Against a backdrop of higher borrowing costs, MCT reduced its net gearing from an average level of 19.5% over the first three quarters of 2023 to 13.5% at the year end. Borrowing costs have started to decrease and the board believes that gearing is warranted as the expected total exceeds the borrowing costs but says it will continue to monitor the spread between interest expenses and the portfolio yield.

MCT’s board has approved an increase in the total dividend by 0.1p for the year, bringing the total dividend to 5.2p per share. Quarterly dividends of 1.30p per share were paid, which represented a 2% increase in the quarterly dividend rate for the prior year. MCT’s revenue earnings per share totalled 5.57p for the year, reflecting a dividend coverage ratio of 1.07x (down slightly from the 2022 year’s coverage ratio of 1.16x but up from 2021’s 0.95x).

MCT’s manager notes that PE ratios are their lowest for 25 years, resulting in the TSX’s dividend yield versus the S&P500’s being at a record high of 2.3x. In an effort to dampen portfolio volatility, MCT has averaged an underweight position in energy, which was the top-performing sector in 2021 and 2022 and this has impacted MCT’s five-year relative performance numbers. The fund’s exposure to energy was increased so that it was in line with the benchmark’s at the end of 2023, for both pipelines and energy producers.

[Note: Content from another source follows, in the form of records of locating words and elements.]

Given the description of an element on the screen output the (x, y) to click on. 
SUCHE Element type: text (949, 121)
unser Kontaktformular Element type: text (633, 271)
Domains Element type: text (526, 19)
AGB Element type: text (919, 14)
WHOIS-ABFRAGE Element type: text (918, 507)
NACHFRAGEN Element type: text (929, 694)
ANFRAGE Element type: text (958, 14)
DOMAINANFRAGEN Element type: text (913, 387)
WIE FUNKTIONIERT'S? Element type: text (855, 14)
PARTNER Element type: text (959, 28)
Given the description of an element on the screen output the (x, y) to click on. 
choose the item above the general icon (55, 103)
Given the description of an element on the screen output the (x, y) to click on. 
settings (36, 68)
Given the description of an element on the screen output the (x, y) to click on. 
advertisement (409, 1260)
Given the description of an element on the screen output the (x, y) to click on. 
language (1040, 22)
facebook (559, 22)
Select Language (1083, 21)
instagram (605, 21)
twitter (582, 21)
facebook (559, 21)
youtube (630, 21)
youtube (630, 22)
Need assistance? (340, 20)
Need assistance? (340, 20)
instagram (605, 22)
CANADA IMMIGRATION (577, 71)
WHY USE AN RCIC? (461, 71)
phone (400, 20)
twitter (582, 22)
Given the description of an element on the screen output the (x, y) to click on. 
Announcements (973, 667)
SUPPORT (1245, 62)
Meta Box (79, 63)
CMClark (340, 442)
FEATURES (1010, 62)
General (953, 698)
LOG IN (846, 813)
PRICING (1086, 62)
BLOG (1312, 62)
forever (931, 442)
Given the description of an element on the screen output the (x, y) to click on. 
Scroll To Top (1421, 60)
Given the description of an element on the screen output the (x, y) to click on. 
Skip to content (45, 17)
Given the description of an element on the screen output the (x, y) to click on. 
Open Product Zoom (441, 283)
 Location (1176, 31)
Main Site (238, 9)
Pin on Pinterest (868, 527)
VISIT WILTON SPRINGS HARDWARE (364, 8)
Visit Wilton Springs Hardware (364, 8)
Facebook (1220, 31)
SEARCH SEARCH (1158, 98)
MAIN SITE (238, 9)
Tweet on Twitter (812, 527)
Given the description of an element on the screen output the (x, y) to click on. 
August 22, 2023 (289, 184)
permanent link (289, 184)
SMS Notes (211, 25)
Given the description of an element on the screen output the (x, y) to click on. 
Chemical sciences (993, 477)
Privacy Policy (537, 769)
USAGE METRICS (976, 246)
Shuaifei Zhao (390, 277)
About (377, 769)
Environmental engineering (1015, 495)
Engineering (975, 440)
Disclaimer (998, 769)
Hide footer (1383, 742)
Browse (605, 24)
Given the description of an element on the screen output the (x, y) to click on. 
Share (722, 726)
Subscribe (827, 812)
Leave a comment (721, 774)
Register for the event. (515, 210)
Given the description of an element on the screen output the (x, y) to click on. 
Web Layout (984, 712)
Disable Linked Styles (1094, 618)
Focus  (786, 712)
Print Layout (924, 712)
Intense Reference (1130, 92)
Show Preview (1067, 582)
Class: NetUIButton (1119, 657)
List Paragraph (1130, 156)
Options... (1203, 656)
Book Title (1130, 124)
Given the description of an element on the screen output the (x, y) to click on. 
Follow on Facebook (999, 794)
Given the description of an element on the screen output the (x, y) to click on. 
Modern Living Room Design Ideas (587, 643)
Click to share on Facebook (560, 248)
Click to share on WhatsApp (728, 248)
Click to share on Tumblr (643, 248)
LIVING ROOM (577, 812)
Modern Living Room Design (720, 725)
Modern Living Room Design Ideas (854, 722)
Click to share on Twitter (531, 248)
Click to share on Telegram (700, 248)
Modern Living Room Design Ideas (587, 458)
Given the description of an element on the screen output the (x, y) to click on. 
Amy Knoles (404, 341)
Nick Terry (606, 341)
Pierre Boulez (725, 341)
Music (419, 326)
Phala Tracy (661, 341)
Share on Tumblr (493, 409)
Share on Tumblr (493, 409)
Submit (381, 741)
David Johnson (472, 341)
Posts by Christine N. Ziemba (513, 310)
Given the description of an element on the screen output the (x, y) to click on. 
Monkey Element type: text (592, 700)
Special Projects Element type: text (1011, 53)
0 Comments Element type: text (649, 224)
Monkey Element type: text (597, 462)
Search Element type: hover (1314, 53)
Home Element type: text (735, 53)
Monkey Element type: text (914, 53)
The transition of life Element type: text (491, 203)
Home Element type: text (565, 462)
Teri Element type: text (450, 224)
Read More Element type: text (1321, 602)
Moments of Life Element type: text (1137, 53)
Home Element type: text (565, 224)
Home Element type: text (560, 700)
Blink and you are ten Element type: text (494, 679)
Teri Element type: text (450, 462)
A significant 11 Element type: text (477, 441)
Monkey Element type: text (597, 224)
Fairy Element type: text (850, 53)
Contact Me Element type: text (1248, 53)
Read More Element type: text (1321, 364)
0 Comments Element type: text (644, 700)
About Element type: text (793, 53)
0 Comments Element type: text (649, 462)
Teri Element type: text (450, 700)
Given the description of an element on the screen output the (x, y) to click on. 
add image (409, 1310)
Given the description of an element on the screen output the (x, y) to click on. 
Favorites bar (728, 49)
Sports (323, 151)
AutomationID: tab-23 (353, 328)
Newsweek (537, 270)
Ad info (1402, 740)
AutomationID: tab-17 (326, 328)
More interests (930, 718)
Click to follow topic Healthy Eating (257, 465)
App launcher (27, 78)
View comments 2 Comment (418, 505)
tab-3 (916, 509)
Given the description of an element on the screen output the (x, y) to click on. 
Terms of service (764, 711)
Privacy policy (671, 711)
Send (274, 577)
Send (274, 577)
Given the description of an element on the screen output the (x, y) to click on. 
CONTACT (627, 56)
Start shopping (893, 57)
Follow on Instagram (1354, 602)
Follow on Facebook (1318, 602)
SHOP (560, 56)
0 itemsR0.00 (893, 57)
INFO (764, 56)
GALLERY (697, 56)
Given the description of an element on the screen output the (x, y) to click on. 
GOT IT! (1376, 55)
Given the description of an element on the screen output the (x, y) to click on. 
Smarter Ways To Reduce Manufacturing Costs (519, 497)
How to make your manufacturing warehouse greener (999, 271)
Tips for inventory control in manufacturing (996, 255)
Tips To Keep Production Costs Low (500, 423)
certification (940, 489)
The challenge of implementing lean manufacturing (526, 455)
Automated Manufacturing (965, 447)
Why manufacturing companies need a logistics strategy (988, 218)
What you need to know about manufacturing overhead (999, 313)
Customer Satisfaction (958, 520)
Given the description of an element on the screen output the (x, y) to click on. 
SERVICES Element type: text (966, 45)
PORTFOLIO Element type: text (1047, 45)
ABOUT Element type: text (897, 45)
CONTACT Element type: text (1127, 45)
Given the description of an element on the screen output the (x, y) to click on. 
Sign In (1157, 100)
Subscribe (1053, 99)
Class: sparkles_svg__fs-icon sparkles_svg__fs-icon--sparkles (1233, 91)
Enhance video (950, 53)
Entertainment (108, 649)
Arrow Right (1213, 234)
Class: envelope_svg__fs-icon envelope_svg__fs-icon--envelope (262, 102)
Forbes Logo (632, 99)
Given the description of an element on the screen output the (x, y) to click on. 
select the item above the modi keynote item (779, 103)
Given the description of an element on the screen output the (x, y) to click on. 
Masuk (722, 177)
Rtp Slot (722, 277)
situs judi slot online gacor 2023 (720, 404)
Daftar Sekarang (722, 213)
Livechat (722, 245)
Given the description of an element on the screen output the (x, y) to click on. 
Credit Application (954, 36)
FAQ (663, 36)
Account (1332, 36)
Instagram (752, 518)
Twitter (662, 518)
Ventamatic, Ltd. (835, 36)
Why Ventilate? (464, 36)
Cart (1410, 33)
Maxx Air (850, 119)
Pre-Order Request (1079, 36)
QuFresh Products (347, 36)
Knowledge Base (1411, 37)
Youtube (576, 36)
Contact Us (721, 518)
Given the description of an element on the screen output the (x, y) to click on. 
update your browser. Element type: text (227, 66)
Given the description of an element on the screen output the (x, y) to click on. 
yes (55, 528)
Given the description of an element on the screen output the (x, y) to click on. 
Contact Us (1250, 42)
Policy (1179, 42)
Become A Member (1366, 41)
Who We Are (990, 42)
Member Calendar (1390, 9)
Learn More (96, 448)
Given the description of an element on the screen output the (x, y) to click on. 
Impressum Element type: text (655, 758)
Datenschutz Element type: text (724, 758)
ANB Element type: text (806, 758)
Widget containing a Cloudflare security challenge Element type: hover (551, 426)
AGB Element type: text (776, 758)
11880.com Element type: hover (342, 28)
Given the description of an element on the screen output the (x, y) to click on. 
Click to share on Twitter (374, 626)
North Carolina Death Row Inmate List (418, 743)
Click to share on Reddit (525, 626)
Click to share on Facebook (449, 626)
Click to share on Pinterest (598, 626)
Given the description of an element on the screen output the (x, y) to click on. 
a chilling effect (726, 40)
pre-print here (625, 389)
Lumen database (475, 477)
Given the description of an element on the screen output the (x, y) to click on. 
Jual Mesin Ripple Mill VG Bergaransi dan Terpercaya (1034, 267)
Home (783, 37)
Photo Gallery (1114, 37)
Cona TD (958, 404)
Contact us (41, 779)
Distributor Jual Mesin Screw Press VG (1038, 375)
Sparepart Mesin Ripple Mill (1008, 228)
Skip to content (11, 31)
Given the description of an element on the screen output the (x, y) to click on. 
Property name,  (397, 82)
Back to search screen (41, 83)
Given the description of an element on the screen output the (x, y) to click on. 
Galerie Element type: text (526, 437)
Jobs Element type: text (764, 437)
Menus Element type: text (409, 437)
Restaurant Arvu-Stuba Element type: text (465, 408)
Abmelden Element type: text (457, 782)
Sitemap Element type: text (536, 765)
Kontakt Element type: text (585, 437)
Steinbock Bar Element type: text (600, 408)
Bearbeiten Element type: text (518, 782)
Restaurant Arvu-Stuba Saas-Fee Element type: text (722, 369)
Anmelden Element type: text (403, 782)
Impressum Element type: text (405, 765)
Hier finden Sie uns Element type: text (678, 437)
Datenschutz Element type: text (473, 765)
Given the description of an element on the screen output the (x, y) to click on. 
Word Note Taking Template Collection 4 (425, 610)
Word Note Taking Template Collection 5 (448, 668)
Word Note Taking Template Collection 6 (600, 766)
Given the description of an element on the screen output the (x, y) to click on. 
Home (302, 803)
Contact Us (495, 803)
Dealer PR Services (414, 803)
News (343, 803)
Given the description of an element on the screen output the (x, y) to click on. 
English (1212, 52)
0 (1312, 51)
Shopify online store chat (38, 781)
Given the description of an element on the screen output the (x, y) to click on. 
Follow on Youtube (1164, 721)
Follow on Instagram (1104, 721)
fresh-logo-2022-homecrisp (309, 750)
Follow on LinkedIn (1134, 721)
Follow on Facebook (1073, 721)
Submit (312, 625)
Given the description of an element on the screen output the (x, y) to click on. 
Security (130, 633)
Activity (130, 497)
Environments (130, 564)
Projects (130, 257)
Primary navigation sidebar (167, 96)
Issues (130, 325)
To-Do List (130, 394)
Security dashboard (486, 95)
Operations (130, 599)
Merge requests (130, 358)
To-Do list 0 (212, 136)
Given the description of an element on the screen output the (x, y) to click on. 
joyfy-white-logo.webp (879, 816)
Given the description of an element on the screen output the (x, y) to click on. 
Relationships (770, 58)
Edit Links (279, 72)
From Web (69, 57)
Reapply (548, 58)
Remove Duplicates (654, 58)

The manager says that recessionary risks have abated in recent months, largely due to the resilience of consumer spending and tight conditions in the labour market. With the global economy looking increasingly set for a soft landing with slowing but positive growth, this bodes well for the portfolio’s exposure to Canadian cyclicals such as energy and financials.

The manager expects inflation to keep edging down although notes that the war in the Middle East has elevated the risk of supply chain shocks. However, it thinks that Canada is uniquely insulated from these given its proximity to the US. It thinks that if the conflict becomes drawn out this may cause investors to seek hedges to inflation and Canadian equities could attract inflows as a result.

The manager remains constructive on the outlook for Canadian real estate in 2024. Following a tough couple of years, Canadian REITs could be very well positioned to outperform if interest rates continue to come down as expected.

Energy security is an increasing issue and Canada’s oil and gas reserves rank in the top five globally. And Canada could benefit from increased demand for energy imports from other nations. The trans mountain pipeline, which is expected to come online if the second quarter of 2024 will provide western crude oil producers with an additional 590,0010 barrels per day of crude transportation.